Stored items
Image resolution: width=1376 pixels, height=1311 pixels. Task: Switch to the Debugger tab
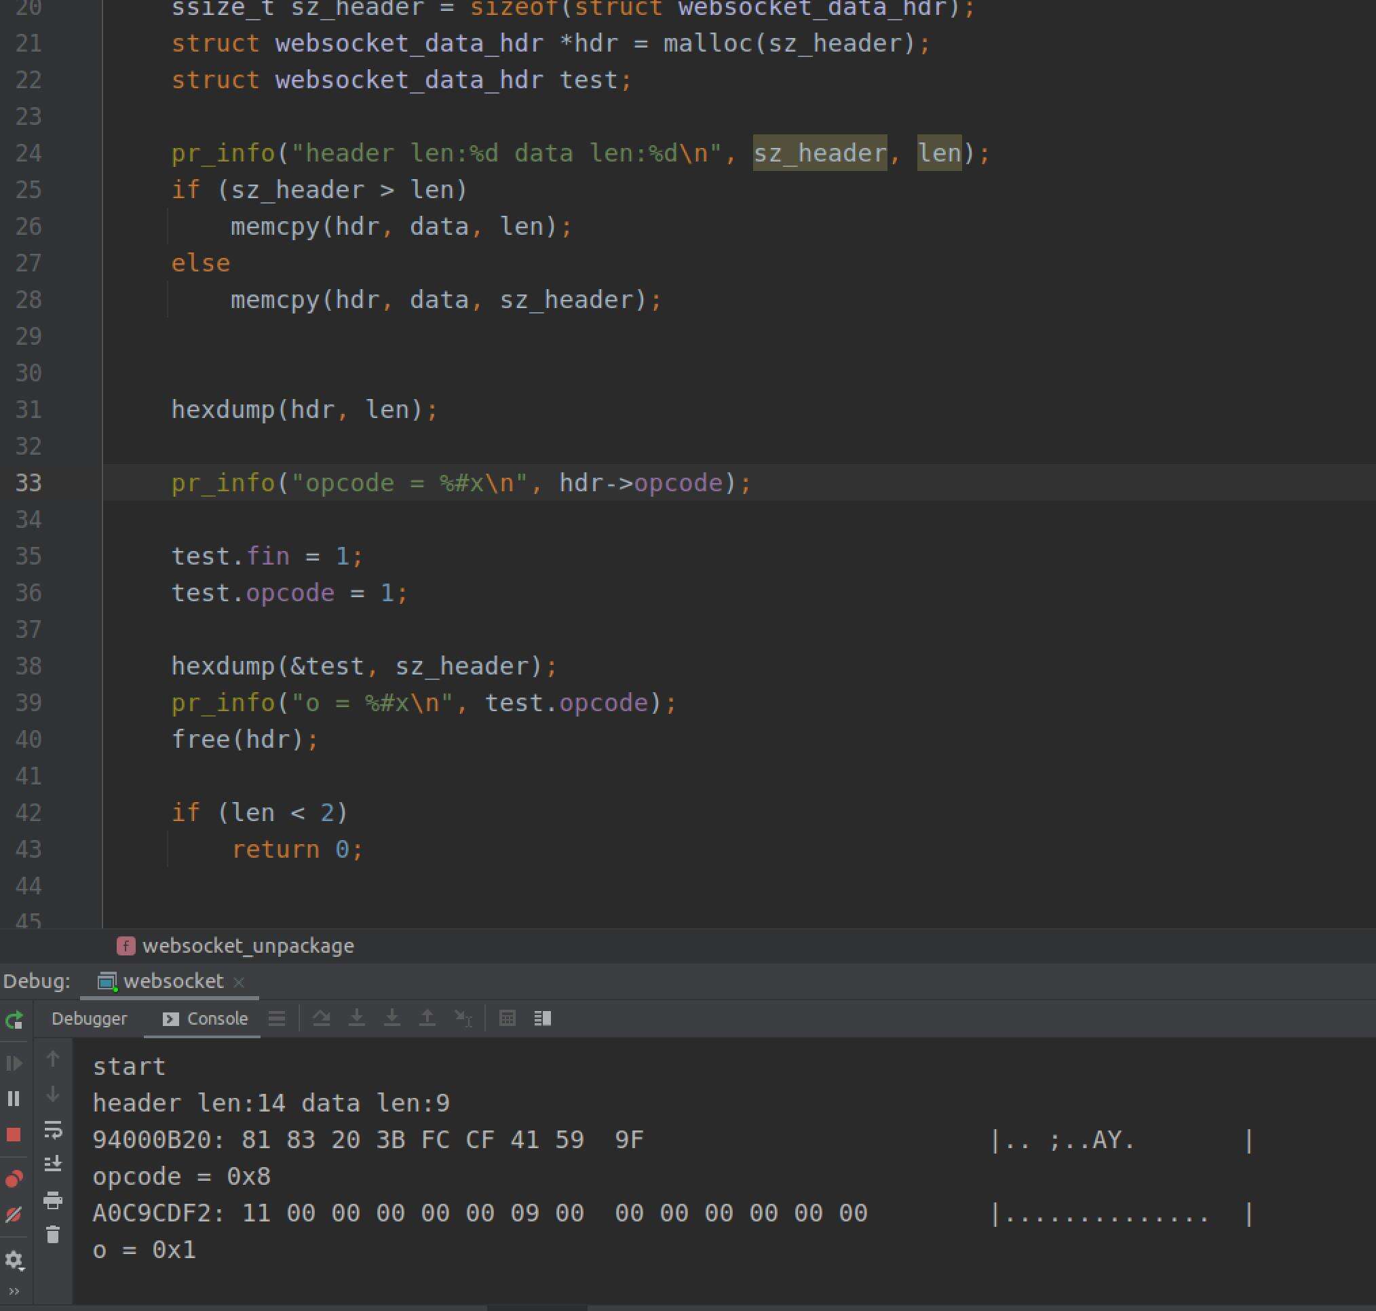coord(89,1019)
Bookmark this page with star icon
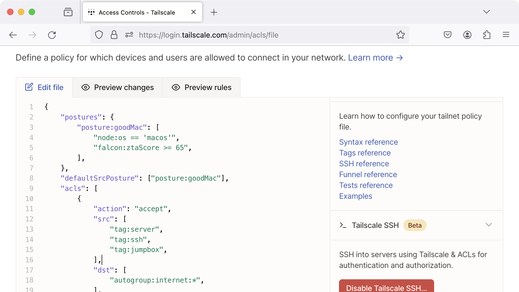Viewport: 519px width, 292px height. 400,35
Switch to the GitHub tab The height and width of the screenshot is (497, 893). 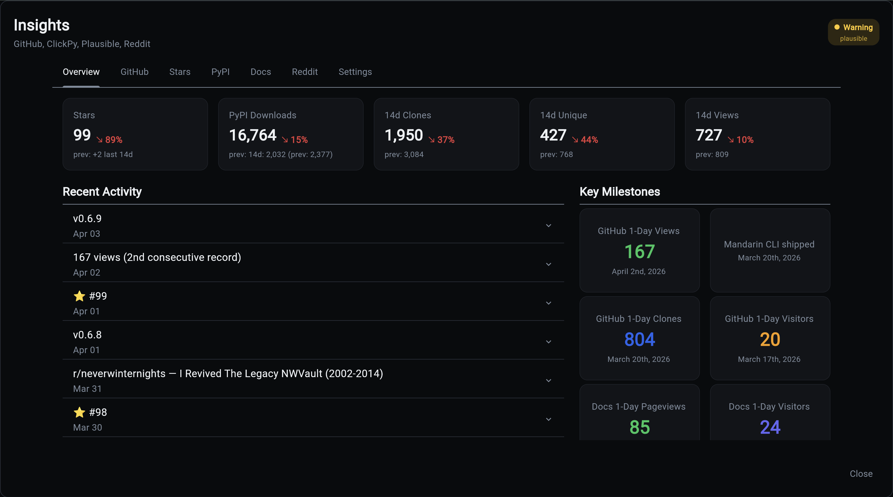pos(134,72)
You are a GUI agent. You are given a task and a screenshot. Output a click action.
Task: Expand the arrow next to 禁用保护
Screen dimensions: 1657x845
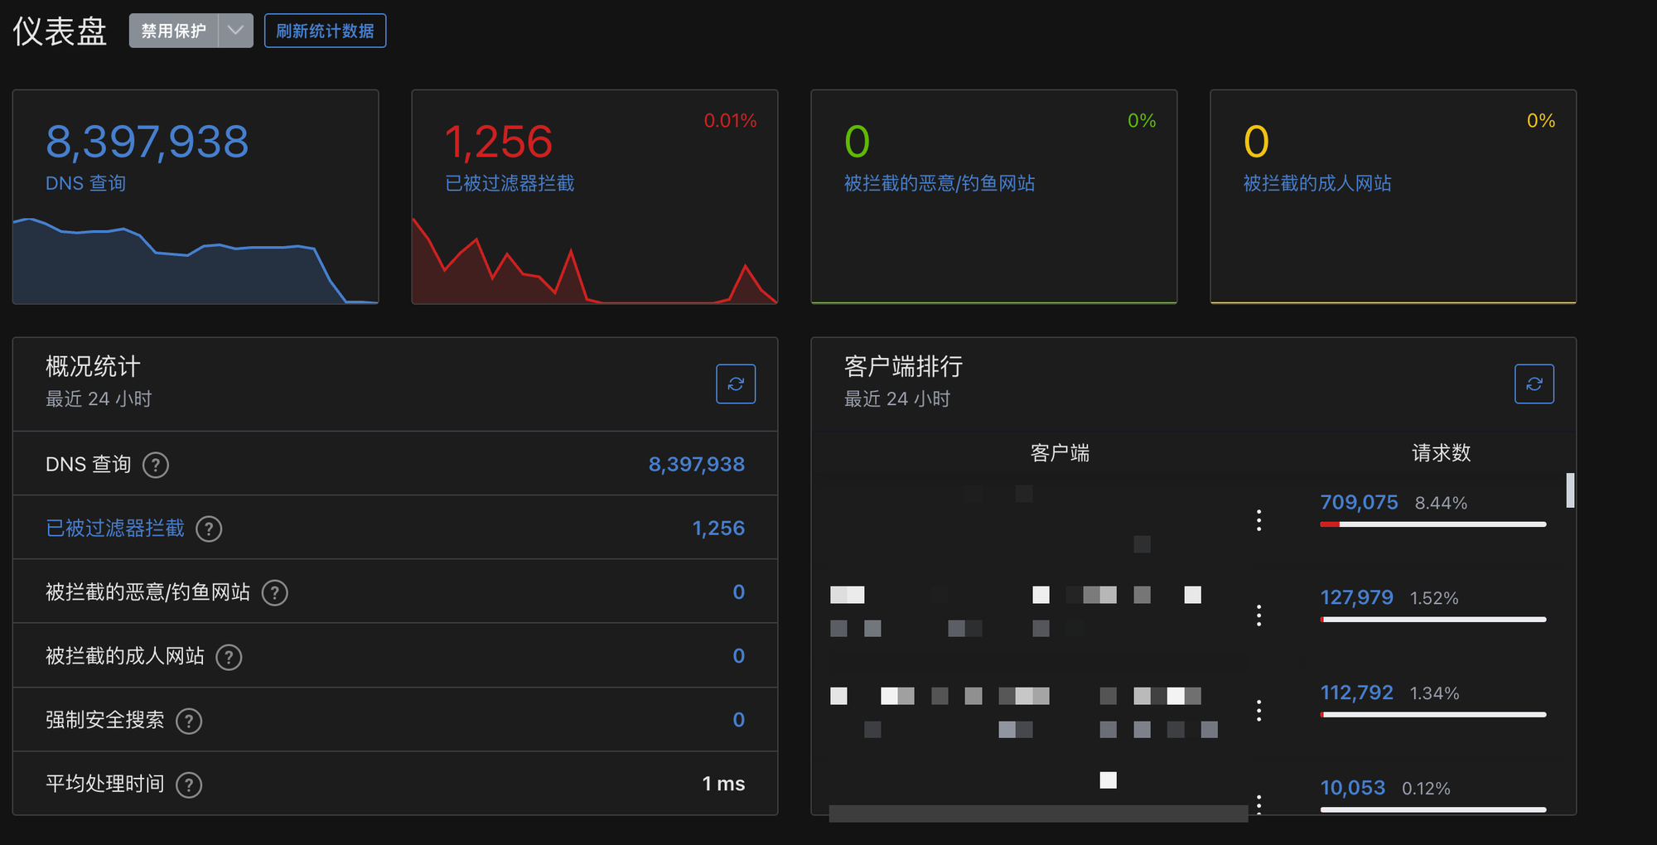point(234,30)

How to complete this task: An exact copy of the lines from the one with "You are a GUI" through the end of the records: produce that and nothing more, leaving out the pictures.

Result below:
You are a GUI agent. You are given a task and a screenshot. Output a click action.
Task: Expand the arrow next to 禁用保护
Screen dimensions: 1657x845
point(234,30)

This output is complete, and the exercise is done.